Varicose veins are swollen and enlarged veins. They usually look blue or dark purple and they are most common on the legs. They may also look lumpy, bulging or twisted. They are one of the most common circulatory diseases. Varicose veins can become a serious health problem if they are not treated properly.
Symptoms of varicose veins
As well as a rather unattractive appearance, symptoms of varicose veins can include:
- aching, heavy and uncomfortable legs
- swollen feet and ankles
- burning or throbbing in your legs
- muscle cramp in the legs, especially at night
- dry, itchy and thin skin over the affected vein.
People find the symptoms worse in warm weather and after standing up for long periods. They may improve when walking around and resting with their legs legs raised. Varicose veins usually develop on the back of the calf or the inside of the leg.

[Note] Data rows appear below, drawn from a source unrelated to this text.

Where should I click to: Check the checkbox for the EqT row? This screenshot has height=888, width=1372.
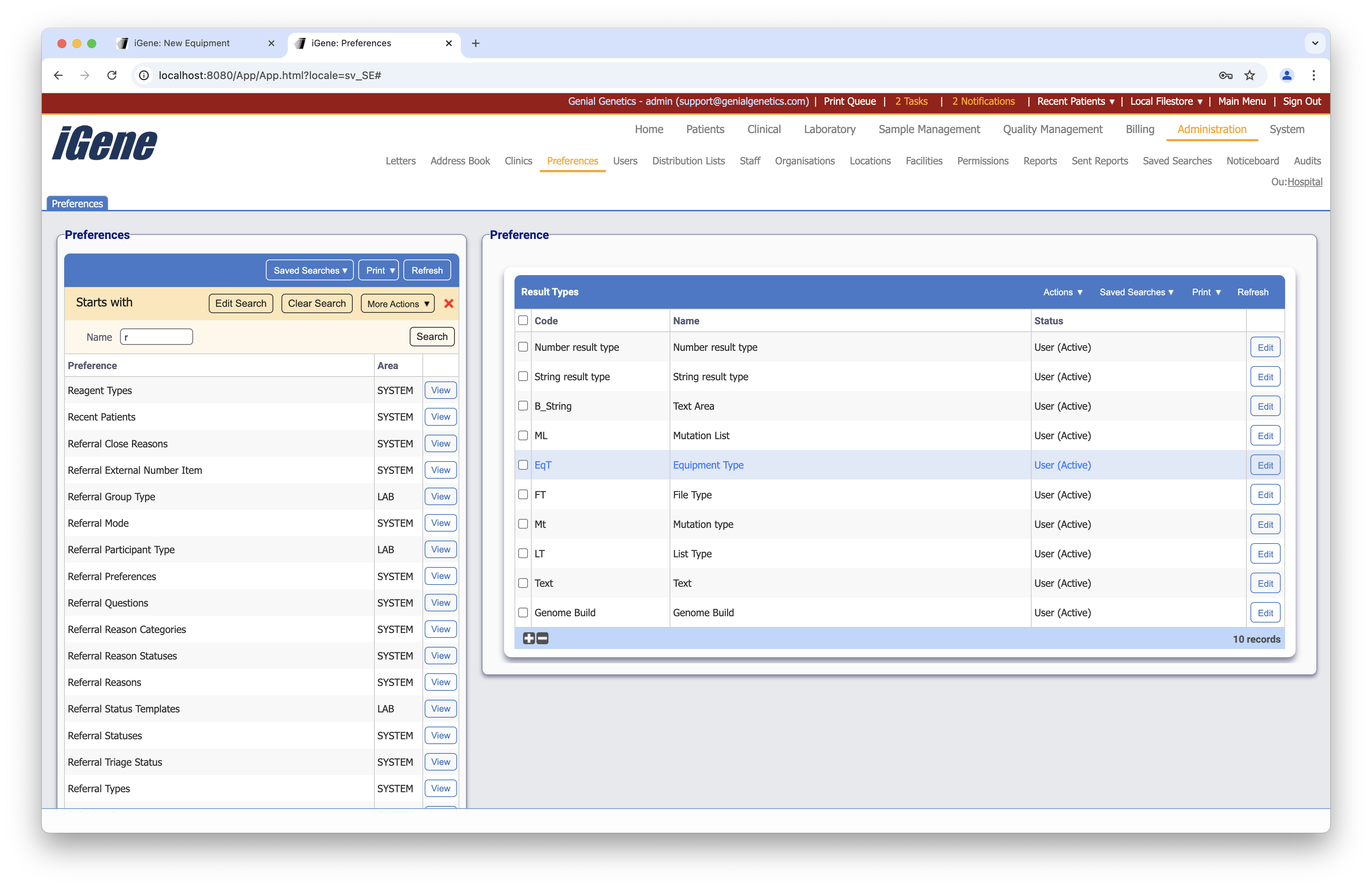pyautogui.click(x=523, y=465)
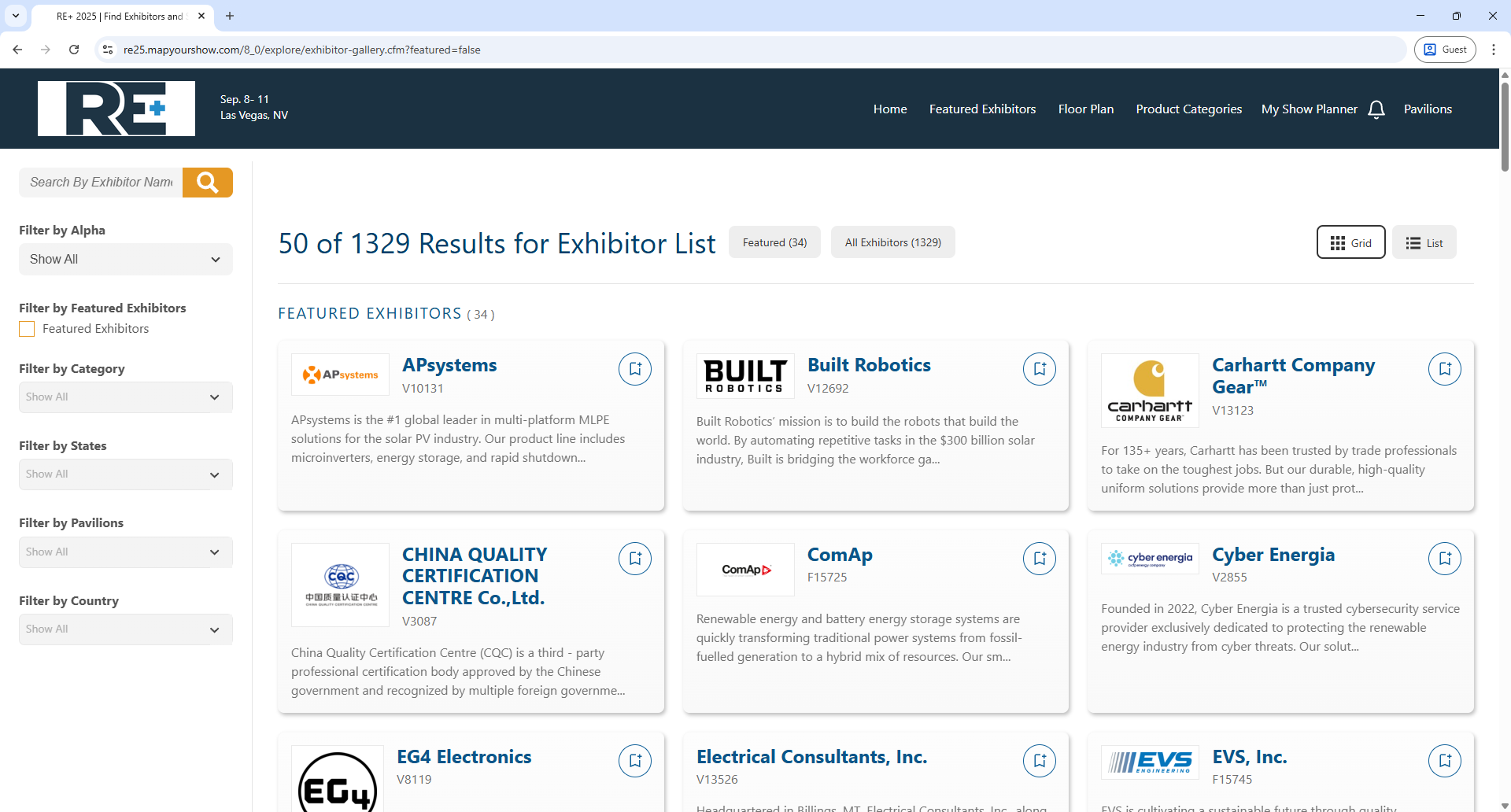Add Cyber Energia to show planner
The image size is (1511, 812).
coord(1444,558)
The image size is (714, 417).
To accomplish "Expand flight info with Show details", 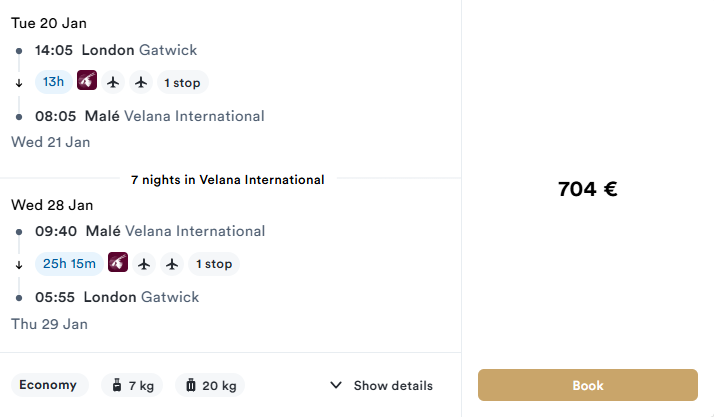I will click(x=392, y=385).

However, they can also sometimes occur in the oesophagus, uterus, vagina, pelvis and rectum.
Causes of varicose veins
Varicose veins are usually caused by weak vein walls and valves.

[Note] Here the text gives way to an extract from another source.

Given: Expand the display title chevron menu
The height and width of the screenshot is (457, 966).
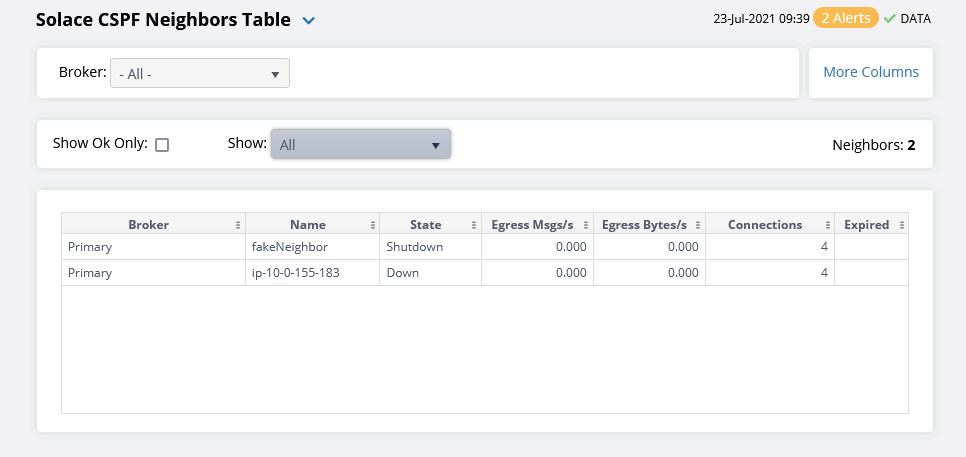Looking at the screenshot, I should pyautogui.click(x=309, y=20).

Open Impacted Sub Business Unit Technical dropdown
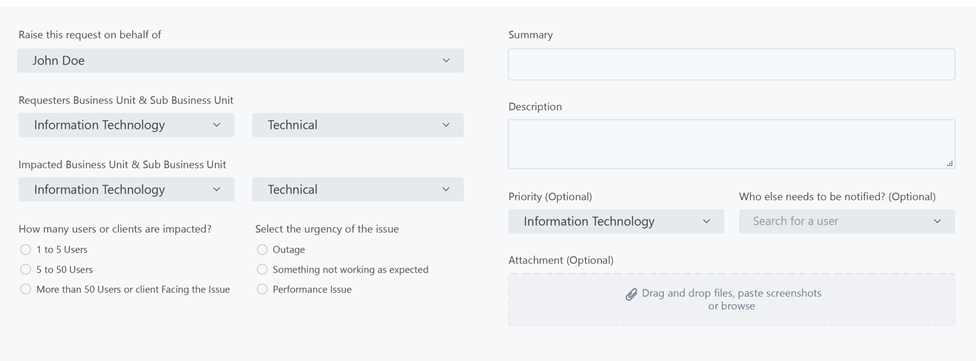tap(358, 189)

Veins contain tiny one-way valves that open to let the blood through and close to prevent it flowing backwards. However, sometimes the walls of the veins become stretched and lose their elasticity – the valves weaken. Blood can leak and flow backwards and collects in the veins which become swollen and enlarged.
Who is most likely to get varicose veins
- Women are more likely to be affected than men. This may be down to female hormones relaxing the walls of veins, making the valves more prone to leakage.
- Genetics – varicose veins can run in families.
- Age – as we get older, our veins lose elasticity and the valves stop working as well.
- Obesity – being overweight puts extra pressure on veins and valves, making them more prone to leakage. The impact of body weight on the development of varicose veins appears to be more significant in women.
- Occupation – jobs that require long periods of standing can increase the risk of varicose veins. This is because the blood does not flow as easily when you are standing for long periods.
- Pregnancy – the amount of blood increases to help support the developing baby and this puts extra strain on veins. Added to this are the increased hormone levels during pregnancy which causes the muscular walls of the blood vessels to relax, which also increases your risk.
- In rare cases, varicose veins are caused by a previous blood clot, a swelling or tumour in the pelvis and abnormal blood vessels.
Exercises to combat varicose veins
The exercises below can play a role in preventing varicose veins from occurring as well as controlling them once you already have them. However, you should always first get some advice on your varicose veins from a doctor.
One of the most common causing factors for varicose veins is a sedentary lifestyle. Spending a lot of time sitting down or not moving your feet can cause circulatory problems and this encourages varicose veins to form. One of the most simple preventative measures is to keep your legs active.
Walking is a great exercise to keep legs active. Walking every day for at least a half hour will get the blood to circulate properly. It will also keep you in shape and control or reduce your weight as well which is good news for preventing varicose veins. Simply incorporate a walk into your usual daily routine – leave the car at home!
Another useful and easy exercise is stretching. Just sit on a chair with your heels firmly supported on the floor, raise the tips of your feet, lower them, and then raise your heels. This exercise imitates the movement that your feet do when you walk, but you can do it when you are sat at your desk or in front of the TV. Repeat this exercise 20 times on each foot.
Biking or imitating this movement is also a great option. You can use a real bike and go for a ride or use the exercise bike at the gym. If you cannot do either,.lie on your back with your feet in the air and support your hips with your hands. Move your legs in a way that mimics riding a bike. It will get the blood pumping.